Unfortunately, other aspects of the overall package don’t fare as favorably. The absence of any real new enemy types is an undeniable disappointment and a significant step-down from the contributions Forsaken made on that front. As with Warmind, you’re mostly stuck fighting a reskinned variants of the series’ existing stable of Hive combatants. This remains a bad habit I wish Bungie would break sooner rather than later. 

Likewise, the Nightmares haunting the Moon are basically just tougher versions of existing enemies. Even if it’s novel to fight bosses like Crota again - it leaves the latter part of Shadowkeep feeling a bit flatter than it ought to. The backdrop to your latest adventure is a picturesque treat but the rogue’s gallery feels a little stale by comparison.

Credit: Fergus Halliday ~ IDG

Even Destiny’s worst expansions have ended things with a somewhat-memorable boss fight or two. Shadowkeep has little to offer in this department.  

Beyond the Shadowkeep campaign itself, Bungie have also added new in-combat emotes to the game in the form of Finishers. They’re still a fun - if weightless - addition to the core combat loop but they’re extremely/obviously a ploy to give you more to spend money on the game via microtransactions - which may turn off some players.

PVP has also received some pretty interesting changes. The previous ranked and unranked progression systems have been consolidated while the main Crucible playlist has been split apart into a cocktail of different game modes once again. There’s two sort-of new maps brought over from Destiny 1 and one properly new map that have been added to the mix as well. 

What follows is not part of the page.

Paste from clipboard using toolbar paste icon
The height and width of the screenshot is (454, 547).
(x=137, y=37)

Finally, there’s the new armor system. In a bid to make Destiny’s late game progression less or a grind and closer to something like Diablo, Bungie have introduced a new way of customising your character’s look and stats.

Billed as Armor 2.0, the new system allows you to improve and modify armor by equipping mods on it. In a fun break from Destiny tradition, these mods aren’t consumed through use and the more resources you invest into any single piece of armor, the more and more powerful mods you can stack on it. All told, the new system potentially acts for a foundation of more stable build-crafting meta within the game - which is really exciting news if you’re someone who plays a lot of Destiny. 

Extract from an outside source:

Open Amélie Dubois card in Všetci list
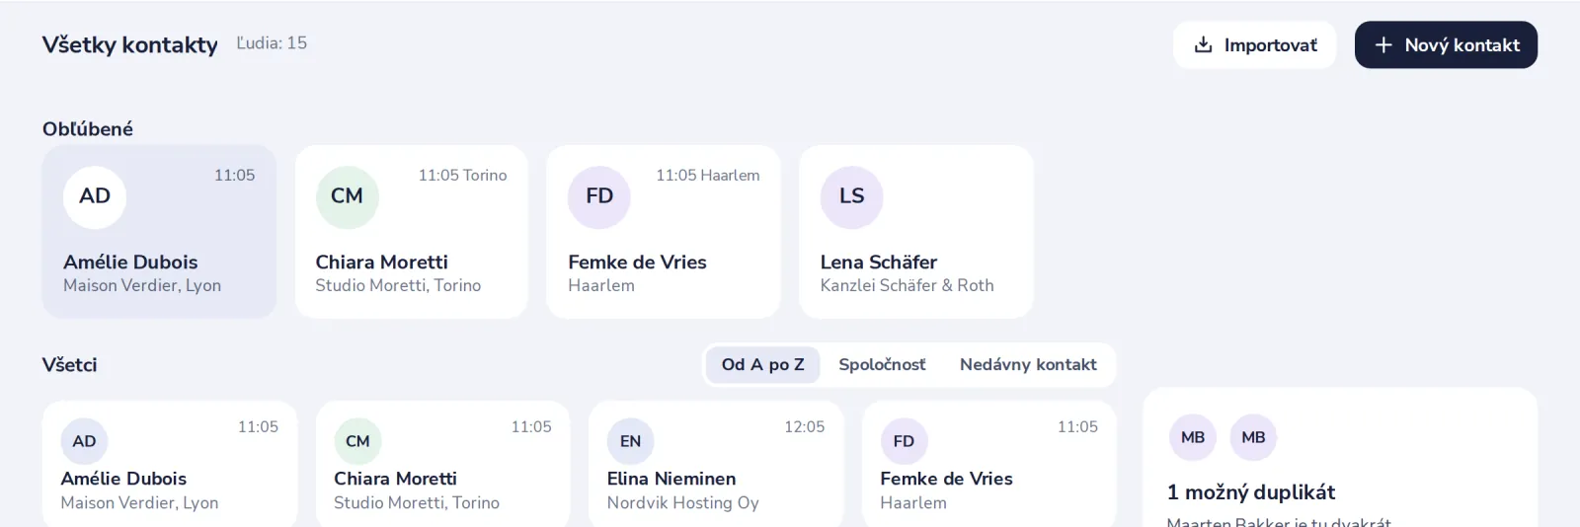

Credit: Fergus Halliday ~ IDG

What’s more, if you are a person who plays a lot of Destiny, you’re going to like what Bungie are doing with in-game Seasons. 

Last year’s Seasons acted as three separate mini-expansions that drip-fed you content over the course of a couple of months. This year’s seasons work slightly differently. The content itself will still roll out with a similar cadence. However, in addition to the rotating stable of new modes, quests and seasonal events - there’s also a battle pass component. Regardless of whether you’re on the free or premium tier (the latter costs extra), you’ll get unique rewards every time you fill up the XP bar at the bottom of the screen. 

Compared to the previous free engram you got every time you did this, this feels like a small but super-meaningful change that makes everything you do have a little more value to it. 

Credit: Fergus Halliday ~ IDG

The other new progression mechanic that Shadowkeep introduces is the Season Artifact. 

Each season, you’ll get a new artifact. Doing stuff in-game will power it up. A powered-up artifact nets you new item mods and adds to your total power level. There’s no limit to how powerful your artifact can get but it will reset when the season ends, so there’s a lot of room for experimentation. How meaningful this mechanic will really prove to be in the long run remains to be seen but like many aspects of Shadowkeep, it presents intriguing long-haul possibilities. It excites my imagination more than it does my reality.

The Bottom Line

For all the momentary thrills that Shadowkeep offers, the most compelling parts of the package ends up being what it sets up. It isn't the most fun I've ever had with Destiny but it does make me want to stick around. I want to see how the multi-season storytelling works. I want to see how powerful my seasonal artifact can get. I want to see what Bungie are willing to do to demand my attention stay with Destiny over the next twelve months. 

World of Warcraft has had plenty of better expansions since its first but none have ever felt quite as meaningful to me as that one did. The opening of the Dark Portal was one of the original you-had-to-be-there’s of online MMOs alongside the opening of Ahn'qiraj and the destruction of The Matrix Online. Burning Crusade opened the floodgates and incited new possibilities in a way that’s similar to what Shadowkeep evokes.

Shadowkeep fails to eclipse or outshine Forsaken but it puts the next stretch of the Destiny saga in a position where it just might.